THE PROBLEM:
Copy the data exactly from the line that contains "Instruction: Load sample text tab 5" through the line that contains "The width and height of the screenshot is (852, 574).", keeping both end lines and leaving out everything else.

*** Opening THE RECORDS ***

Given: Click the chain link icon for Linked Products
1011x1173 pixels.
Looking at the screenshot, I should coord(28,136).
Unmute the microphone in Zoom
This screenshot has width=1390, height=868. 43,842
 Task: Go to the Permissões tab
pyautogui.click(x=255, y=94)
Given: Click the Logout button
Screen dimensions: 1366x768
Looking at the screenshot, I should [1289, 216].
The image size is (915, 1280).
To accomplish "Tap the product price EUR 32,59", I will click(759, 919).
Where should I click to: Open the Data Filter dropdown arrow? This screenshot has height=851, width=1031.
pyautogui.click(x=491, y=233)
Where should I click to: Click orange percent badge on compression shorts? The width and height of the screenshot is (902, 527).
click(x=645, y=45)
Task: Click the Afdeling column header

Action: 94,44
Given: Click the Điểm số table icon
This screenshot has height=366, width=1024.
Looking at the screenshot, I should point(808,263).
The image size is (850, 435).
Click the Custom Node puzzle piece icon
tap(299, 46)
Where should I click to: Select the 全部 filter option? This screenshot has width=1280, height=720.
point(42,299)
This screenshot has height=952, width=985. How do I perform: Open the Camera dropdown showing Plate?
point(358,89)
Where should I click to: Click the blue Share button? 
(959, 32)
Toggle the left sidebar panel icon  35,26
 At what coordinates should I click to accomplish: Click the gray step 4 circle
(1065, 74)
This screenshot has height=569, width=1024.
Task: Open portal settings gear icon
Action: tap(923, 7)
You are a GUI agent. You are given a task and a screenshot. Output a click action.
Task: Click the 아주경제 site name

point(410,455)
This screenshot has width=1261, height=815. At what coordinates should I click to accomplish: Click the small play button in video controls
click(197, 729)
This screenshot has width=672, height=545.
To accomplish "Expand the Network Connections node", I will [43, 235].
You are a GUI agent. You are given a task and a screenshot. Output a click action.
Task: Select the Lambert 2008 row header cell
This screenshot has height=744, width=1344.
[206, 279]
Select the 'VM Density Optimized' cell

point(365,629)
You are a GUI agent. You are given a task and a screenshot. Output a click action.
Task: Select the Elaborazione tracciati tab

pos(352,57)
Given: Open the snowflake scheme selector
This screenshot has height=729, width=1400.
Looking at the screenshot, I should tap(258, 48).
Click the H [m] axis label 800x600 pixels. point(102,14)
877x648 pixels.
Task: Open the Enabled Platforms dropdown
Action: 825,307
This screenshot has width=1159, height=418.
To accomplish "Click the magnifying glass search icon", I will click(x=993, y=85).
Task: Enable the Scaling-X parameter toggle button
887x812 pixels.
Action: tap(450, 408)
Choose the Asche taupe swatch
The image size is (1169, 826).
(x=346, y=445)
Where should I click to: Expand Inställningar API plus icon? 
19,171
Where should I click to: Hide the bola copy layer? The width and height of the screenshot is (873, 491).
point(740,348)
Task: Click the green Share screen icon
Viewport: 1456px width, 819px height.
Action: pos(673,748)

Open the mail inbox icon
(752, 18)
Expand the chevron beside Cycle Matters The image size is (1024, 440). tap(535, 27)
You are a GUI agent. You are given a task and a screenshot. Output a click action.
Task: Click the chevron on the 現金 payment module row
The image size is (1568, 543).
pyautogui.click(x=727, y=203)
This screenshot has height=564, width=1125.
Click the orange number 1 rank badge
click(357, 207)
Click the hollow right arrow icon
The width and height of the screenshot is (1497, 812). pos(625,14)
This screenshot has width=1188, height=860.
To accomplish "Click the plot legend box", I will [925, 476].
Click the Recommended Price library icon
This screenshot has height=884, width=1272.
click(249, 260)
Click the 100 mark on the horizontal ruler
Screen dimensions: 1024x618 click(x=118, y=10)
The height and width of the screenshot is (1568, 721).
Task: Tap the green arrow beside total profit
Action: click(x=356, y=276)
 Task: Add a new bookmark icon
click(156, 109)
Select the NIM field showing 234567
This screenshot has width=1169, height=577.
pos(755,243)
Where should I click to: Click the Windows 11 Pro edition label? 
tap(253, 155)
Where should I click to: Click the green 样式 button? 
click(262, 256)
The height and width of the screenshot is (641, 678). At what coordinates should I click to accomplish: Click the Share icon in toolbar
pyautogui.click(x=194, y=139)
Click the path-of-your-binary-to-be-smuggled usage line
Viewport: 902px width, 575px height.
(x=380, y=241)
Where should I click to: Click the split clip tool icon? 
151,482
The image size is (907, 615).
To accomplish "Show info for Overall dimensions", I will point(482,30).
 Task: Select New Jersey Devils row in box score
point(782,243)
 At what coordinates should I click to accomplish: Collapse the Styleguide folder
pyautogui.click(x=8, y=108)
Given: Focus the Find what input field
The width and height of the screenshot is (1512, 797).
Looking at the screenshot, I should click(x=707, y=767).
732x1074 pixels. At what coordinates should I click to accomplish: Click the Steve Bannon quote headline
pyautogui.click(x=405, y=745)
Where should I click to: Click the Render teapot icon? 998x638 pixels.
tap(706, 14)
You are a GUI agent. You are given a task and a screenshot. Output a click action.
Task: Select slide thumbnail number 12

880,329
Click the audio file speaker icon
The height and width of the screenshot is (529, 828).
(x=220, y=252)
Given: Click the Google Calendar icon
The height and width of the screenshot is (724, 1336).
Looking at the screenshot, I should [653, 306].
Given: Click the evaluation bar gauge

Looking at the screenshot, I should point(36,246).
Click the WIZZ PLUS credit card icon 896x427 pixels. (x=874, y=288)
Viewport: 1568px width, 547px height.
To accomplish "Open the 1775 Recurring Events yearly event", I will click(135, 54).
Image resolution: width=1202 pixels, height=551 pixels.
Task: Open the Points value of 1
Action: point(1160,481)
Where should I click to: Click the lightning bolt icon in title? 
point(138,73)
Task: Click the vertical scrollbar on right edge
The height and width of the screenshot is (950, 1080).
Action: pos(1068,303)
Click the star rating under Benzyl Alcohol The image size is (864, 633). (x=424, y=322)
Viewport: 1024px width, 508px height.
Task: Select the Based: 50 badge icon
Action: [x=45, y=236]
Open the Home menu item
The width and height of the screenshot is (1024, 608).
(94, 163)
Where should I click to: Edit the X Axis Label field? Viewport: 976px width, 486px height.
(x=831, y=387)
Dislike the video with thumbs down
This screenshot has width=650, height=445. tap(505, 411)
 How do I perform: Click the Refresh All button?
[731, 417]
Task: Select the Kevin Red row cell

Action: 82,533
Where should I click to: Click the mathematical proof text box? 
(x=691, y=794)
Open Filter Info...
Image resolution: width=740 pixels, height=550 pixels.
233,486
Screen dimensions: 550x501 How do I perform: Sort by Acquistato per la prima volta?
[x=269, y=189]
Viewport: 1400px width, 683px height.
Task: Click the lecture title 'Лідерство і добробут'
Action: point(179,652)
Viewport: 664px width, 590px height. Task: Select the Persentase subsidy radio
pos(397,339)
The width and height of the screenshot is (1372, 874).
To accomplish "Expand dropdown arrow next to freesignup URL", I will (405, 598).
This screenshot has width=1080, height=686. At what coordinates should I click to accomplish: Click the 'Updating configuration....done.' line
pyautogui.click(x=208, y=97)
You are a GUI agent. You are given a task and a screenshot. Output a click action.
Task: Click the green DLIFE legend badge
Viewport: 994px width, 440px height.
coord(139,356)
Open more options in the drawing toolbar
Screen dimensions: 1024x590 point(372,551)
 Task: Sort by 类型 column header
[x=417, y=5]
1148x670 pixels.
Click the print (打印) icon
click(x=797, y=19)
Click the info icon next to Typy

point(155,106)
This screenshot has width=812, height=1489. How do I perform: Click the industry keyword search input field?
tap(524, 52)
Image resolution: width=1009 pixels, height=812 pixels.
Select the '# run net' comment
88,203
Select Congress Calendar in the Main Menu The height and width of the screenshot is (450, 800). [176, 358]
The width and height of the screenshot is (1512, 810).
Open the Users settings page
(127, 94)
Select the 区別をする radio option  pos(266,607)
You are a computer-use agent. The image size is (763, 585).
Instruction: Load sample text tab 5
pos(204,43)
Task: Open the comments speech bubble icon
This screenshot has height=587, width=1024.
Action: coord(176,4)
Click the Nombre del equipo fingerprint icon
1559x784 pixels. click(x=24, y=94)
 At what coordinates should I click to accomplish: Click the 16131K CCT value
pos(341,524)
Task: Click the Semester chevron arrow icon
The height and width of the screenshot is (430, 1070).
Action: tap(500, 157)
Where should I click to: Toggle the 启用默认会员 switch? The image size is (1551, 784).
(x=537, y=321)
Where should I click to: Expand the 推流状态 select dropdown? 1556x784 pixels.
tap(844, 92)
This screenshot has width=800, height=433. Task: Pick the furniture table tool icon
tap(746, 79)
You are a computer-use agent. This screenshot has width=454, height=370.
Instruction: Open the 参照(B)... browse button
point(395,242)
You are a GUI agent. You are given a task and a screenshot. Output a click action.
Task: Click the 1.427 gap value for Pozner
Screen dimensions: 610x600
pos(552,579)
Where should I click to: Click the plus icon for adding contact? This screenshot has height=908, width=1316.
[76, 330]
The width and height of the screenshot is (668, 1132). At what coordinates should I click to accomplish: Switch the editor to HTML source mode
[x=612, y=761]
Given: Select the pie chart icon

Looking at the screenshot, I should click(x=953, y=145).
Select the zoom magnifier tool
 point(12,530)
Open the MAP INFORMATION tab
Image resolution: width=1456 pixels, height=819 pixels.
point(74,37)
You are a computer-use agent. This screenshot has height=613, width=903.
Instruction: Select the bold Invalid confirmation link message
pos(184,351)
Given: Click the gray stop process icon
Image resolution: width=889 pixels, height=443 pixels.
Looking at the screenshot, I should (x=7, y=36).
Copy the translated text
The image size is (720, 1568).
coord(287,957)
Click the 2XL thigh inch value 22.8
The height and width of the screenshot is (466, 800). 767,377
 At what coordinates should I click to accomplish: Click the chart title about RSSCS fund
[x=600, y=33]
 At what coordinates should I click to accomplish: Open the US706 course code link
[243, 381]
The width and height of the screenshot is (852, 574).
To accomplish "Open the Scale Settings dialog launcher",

*** Closing THE RECORDS ***

RESULT FOR THIS TASK:
Instruction: Load sample text tab 5
pos(204,43)
Task: Open the comments speech bubble icon
This screenshot has height=587, width=1024.
Action: coord(176,4)
Click the Nombre del equipo fingerprint icon
1559x784 pixels. click(x=24, y=94)
 At what coordinates should I click to accomplish: Click the 16131K CCT value
pos(341,524)
Task: Click the Semester chevron arrow icon
The height and width of the screenshot is (430, 1070).
Action: tap(500, 157)
Where should I click to: Toggle the 启用默认会员 switch? The image size is (1551, 784).
(x=537, y=321)
Where should I click to: Expand the 推流状态 select dropdown? 1556x784 pixels.
tap(844, 92)
This screenshot has width=800, height=433. Task: Pick the furniture table tool icon
tap(746, 79)
You are a computer-use agent. This screenshot has width=454, height=370.
Instruction: Open the 参照(B)... browse button
point(395,242)
You are a GUI agent. You are given a task and a screenshot. Output a click action.
Task: Click the 1.427 gap value for Pozner
Screen dimensions: 610x600
pos(552,579)
Where should I click to: Click the plus icon for adding contact? This screenshot has height=908, width=1316.
[76, 330]
The width and height of the screenshot is (668, 1132). At what coordinates should I click to accomplish: Switch the editor to HTML source mode
[x=612, y=761]
Given: Select the pie chart icon

Looking at the screenshot, I should click(x=953, y=145).
Select the zoom magnifier tool
 point(12,530)
Open the MAP INFORMATION tab
Image resolution: width=1456 pixels, height=819 pixels.
point(74,37)
You are a computer-use agent. This screenshot has height=613, width=903.
Instruction: Select the bold Invalid confirmation link message
pos(184,351)
Given: Click the gray stop process icon
Image resolution: width=889 pixels, height=443 pixels.
Looking at the screenshot, I should (x=7, y=36).
Copy the translated text
The image size is (720, 1568).
coord(287,957)
Click the 2XL thigh inch value 22.8
The height and width of the screenshot is (466, 800). 767,377
 At what coordinates should I click to accomplish: Click the chart title about RSSCS fund
[x=600, y=33]
 At what coordinates should I click to accomplish: Open the US706 course code link
[243, 381]
The width and height of the screenshot is (852, 574).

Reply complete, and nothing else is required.